An extreme example is Horace Secrist's 1933 book The Triumph of Mediocrity in Business, in which the statistics professor collected mountains of data to prove that the profit rates of competitive businesses tend towards the average over time. In fact, there is no such effect; the variability of profit rates is almost constant over time. Secrist had only described the common regression toward the mean. One exasperated reviewer likened the book to "proving the multiplication table by arranging elephants in rows and columns, and then doing the same for numerous other kinds of animals".

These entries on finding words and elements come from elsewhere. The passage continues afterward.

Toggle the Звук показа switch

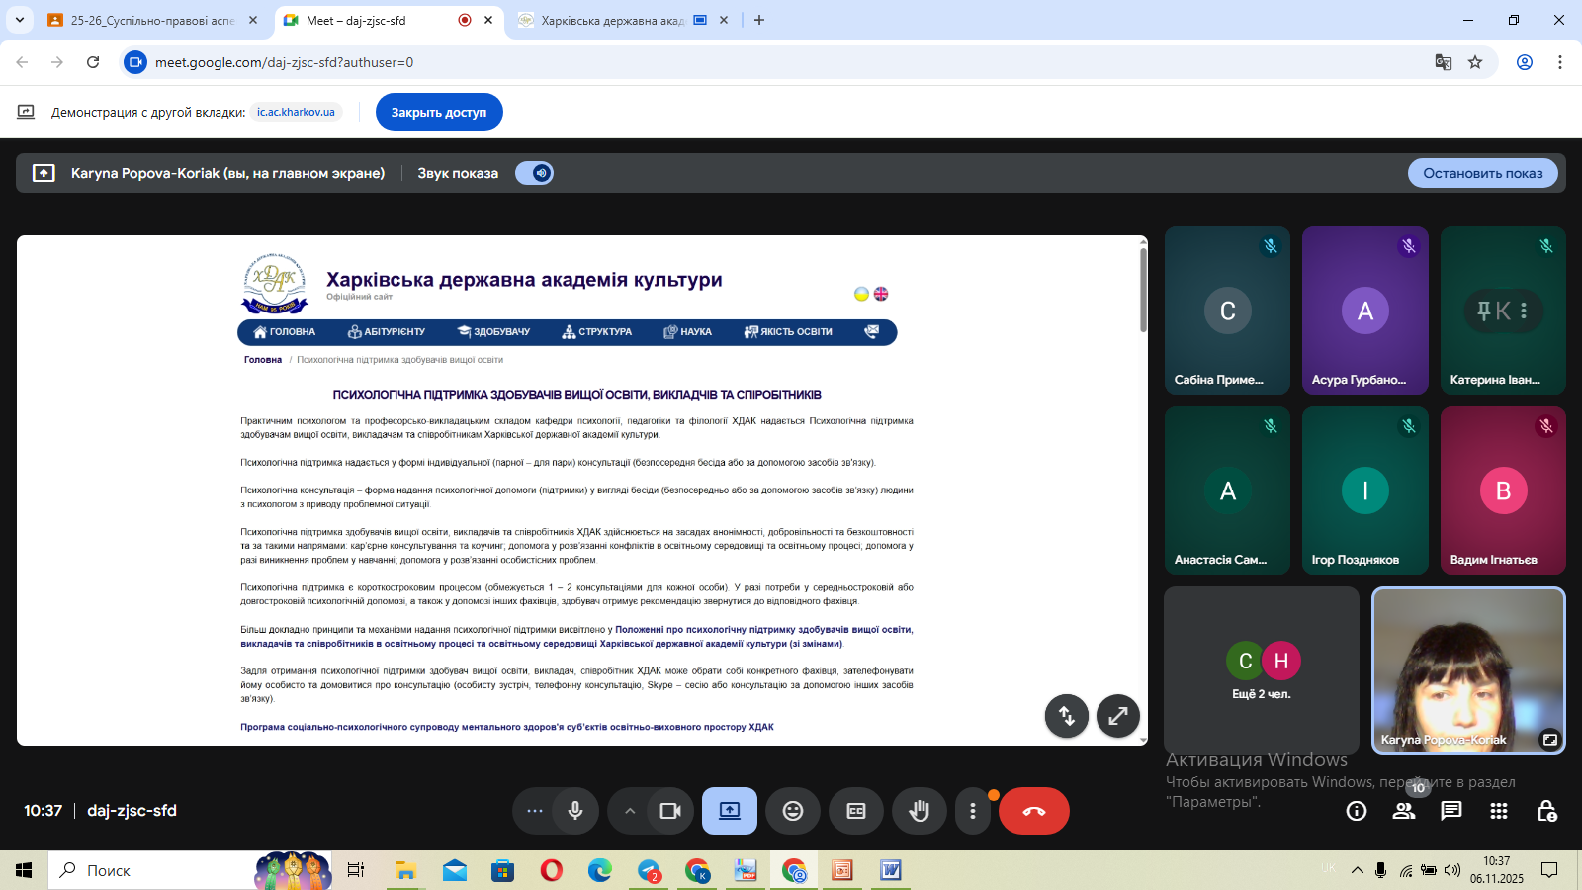click(x=534, y=173)
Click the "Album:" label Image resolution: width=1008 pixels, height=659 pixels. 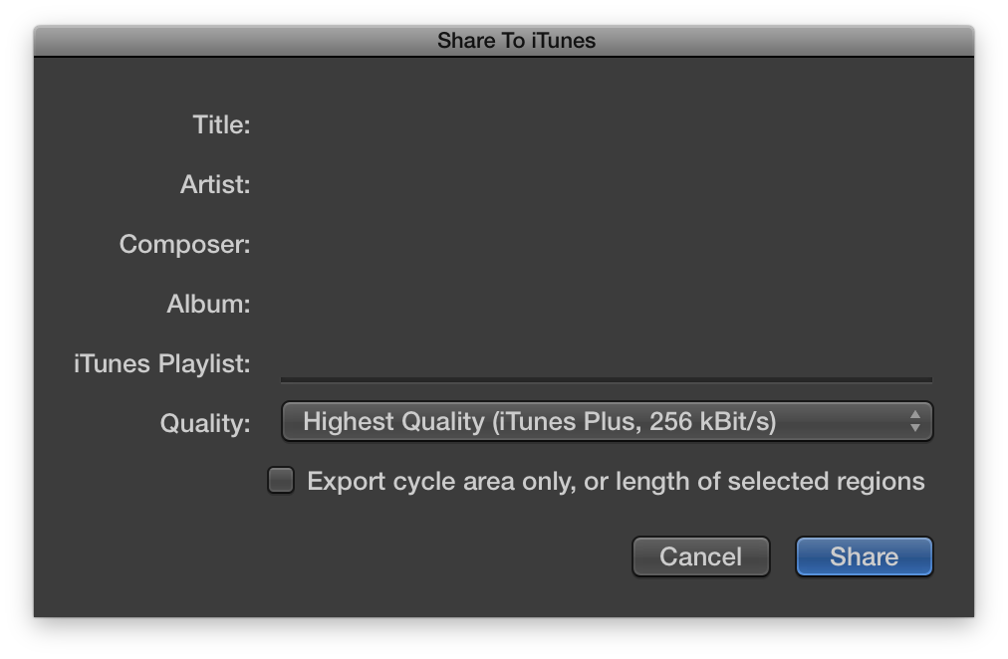[x=208, y=305]
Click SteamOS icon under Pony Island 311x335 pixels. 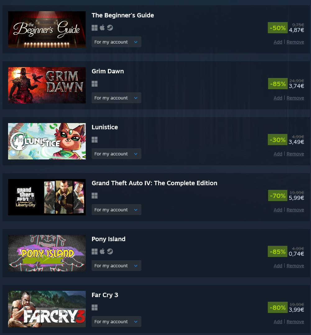(110, 252)
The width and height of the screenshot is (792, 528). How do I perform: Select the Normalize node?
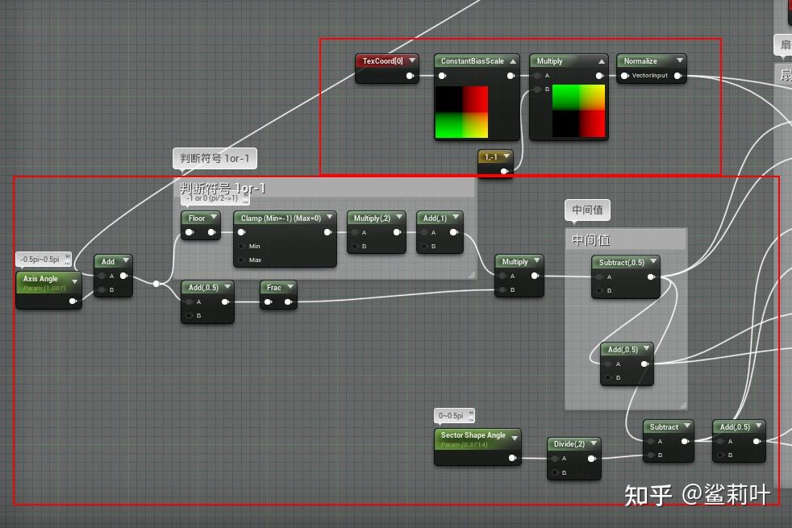[643, 60]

A different regression fallacy occurs in the following example. We want to test whether a certain stress-reducing drug increases reading skills of poor readers. Pupils are given a reading test. The lowest 10% scorers are then given the drug, and tested again, with a different test that also measures reading skill. We find that the average reading score of our group has improved significantly. This however does not show anything about the effectiveness of the drug: even without the drug, the principle of regression toward the mean would have predicted the same outcome.

External Links

  • How Regression Got Its Name, chapter from the online book "Statistics and Data Analysis" by A. Abebe, J. Daniels, J. W. McKean and J. A. Kapenga

References

  • S. M. Stigler: Statistics on the Table, Harvard University Press 1999, chapter 9.


Internet Hotel Solutions

Site Sponsors
AC Units
Baltimore Harbor
Boot Camp Grads
Bra Size
Burkittsville
College Hotels
Digital Harbor
Free Cell Phones
Golden Hare Travel
Golf Vacations
Golf Courses
Gourmet
Hair Styles
Hippodrome
iWoman
Lesson Plans
Maryland Hotels
MD Genealogy
Minor League Stuff
Motel Site
Ocean City
OC Real Estate
Old Agers
Office Supplies
Orlando
Pet Friendly Hotel
Room Prices
Savannah, GA
Ski Vacations
South Baltimore
Student Teaching
Travel Sources
University Hotels
Visit Military Bases
Washington, DC

Brought to you by NoChildLeftBehind.com and the Beaches and Towns Network, LLC.